Druckwiderstand

Ich bewundere die Sprechstundenhilfe meiner Ärztin. Also ich könnte das nicht. Echt nicht. Als ich dort ankam, waren nur 2 Leute vor mir in der Schlange. Ich stellte mich brav an und dann merkte ich, wie schlecht es mir wirklich geht. Ich schwitzte und hatte Herzrhythmusstörungen. Ich hielt mich am Schuhkasten fest damit ich nicht umfalle. Aber ich wartete. Die Dame am Empfang kann ja nix für meine Probleme. Ich kam auch bald dran. Ich muss sagen sie ist die netteste Empfangsdame aller meiner Ärzte. Sie ist kompetent, liebenswürdig und scheint keinen Stress zu kennen. Das habe ich mir schon das letzte Mal gedacht und diesmal bewies sie mir ihren Druckwiderstand echt eindrucksvoll.

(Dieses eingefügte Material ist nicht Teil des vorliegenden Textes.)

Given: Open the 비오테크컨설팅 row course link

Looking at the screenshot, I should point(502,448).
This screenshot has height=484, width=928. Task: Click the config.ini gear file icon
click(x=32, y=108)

Während ich auf die Ärztin wartete blieb die Schlange am Empfang mehr oder weniger gleich lang, bis eine ältere Dame dran kam. Anfangs verfolgte ich das Schauspiel gar nicht, doch nach ein paar Minuten wurde ich auf sie aufmerksam. Es ging offenbar um die Medikamente ihres Mannes. Der war im Spital gewesen, wo er neue Medikamente bekommen hatte. Am Mittwoch war er entlassen worden und dies war der Dienstag danach. Offenbar hatten die Medikamente vom Spital nicht über das Wochenende gereicht und so hatte die ältere Dame einfach die Medikamente weiter gegeben, welche er vor seinem Spitalsaufenthalt bekommen hatte. Und auch ein paar vom Spital.

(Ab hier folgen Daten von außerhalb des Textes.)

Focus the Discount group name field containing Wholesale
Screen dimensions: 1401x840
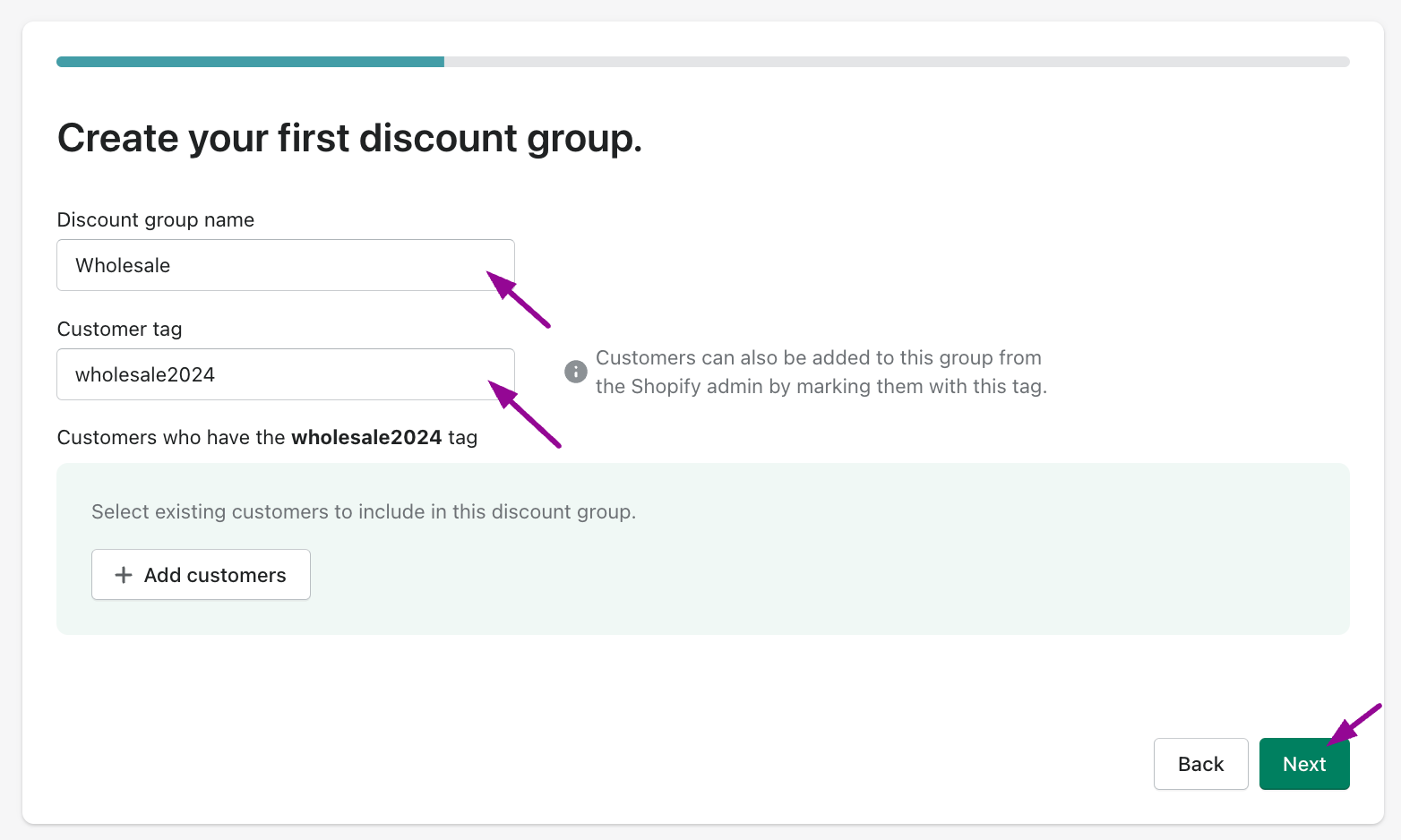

Die Empfangsdame war entsetzt. Zum einen bekam er Medikamente welche nicht mehr auf dem Ärzteindex standen, zum anderen bekam er Medikamente die zusammen tödlich enden konnten. Das versuchte sie der älteren Dame zu erklären. In derselben Zeit wuchs natürlich die Warteschlange. Doch die Empfangsdame ließ sich nicht beirren. Sie rief irgendeine Hilfenummer an, weil sie ein Nachfolgemedikament für jenes suchte, welches nicht mehr auf der Liste stand. Doch auch telefonisch konnte ihr nicht geholfen werden. Die ältere Dame nahm den Hinweis, dass sie ihrem Mann einen tödlichen Medikamentencocktail verabreichte recht locker. Besser gesagt fing sie an zu jammern, dass sie nur das Beste für ihn gewollt hatte und was hätte sie schließlich machen sollen wenn die Medikamente ausgehen…? Sie erinnerte mich dabei so extrem an meine Großmutter, dass ich die mir total unbekannte Person spontan für ihre Blödheit verurteilte. Gut gemeint ist noch nach lange nicht gut gemacht! Wäre ich nicht so fertig gewesen hätte ich ihr das vielleicht gesagt.

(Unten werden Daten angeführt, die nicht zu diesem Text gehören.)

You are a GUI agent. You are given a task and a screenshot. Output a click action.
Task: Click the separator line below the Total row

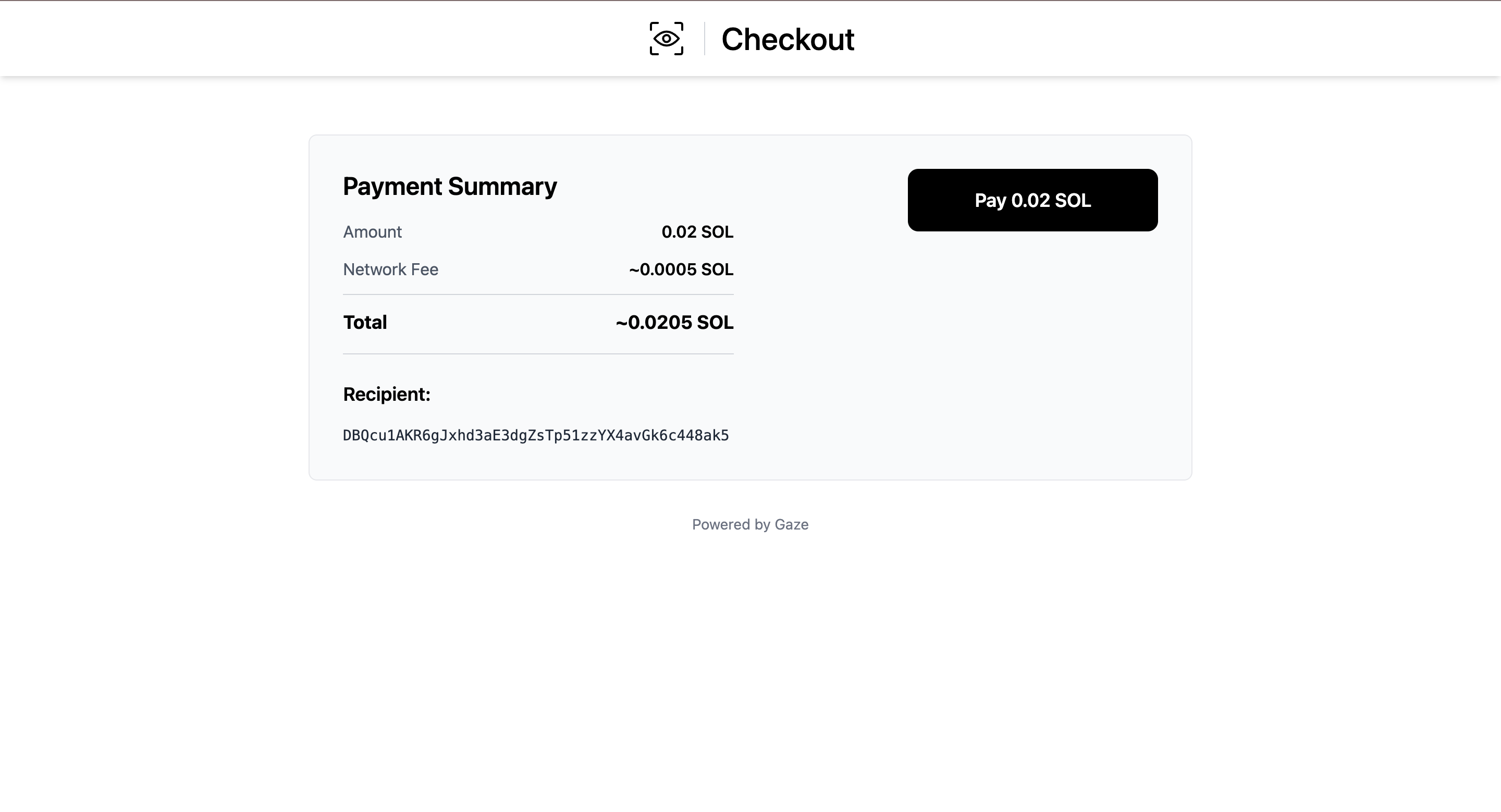click(538, 353)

Doch damit nicht genug. Die alte Dame war nicht so widerstandsfähig gegen Druck wie die Empfangsdame und sie nahm die ständig wachsende Schlange und die aggressive Stimmung hinter ihr sehr wohl wahr. Also beschloss sie einfach 2 Tage später wieder zu kommen. Ihr Mann würde schon nicht sterben… Doch die Empfangsdame verbot ihr das einfach und machte seelenruhig weiter! Ich meine ich bewundere das, echt! Ich könnte das nicht. Diese ganzen kranken Menschen die schon fast umkippten in der Warteschlange und ihre angefressenen Gesichter. Und die bewahrt die Ruhe, fertigt die alte Dame mit den richtigen Medikamenten und danach in aller Seelenruhe den Rest der wartenden Truppe ab.

Als ich mir meine Krankenbestätigung abholte und mein Rezept, schenkte sie mir noch ein Lächeln und wünschte mir gute Besserung. Ganz ehrlich – Hut ab! Schätze wenn ich gesund bin, bringe ich ihr mal eine Kleinigkeit vorbei. Die Frau ist definitiv der Hammer!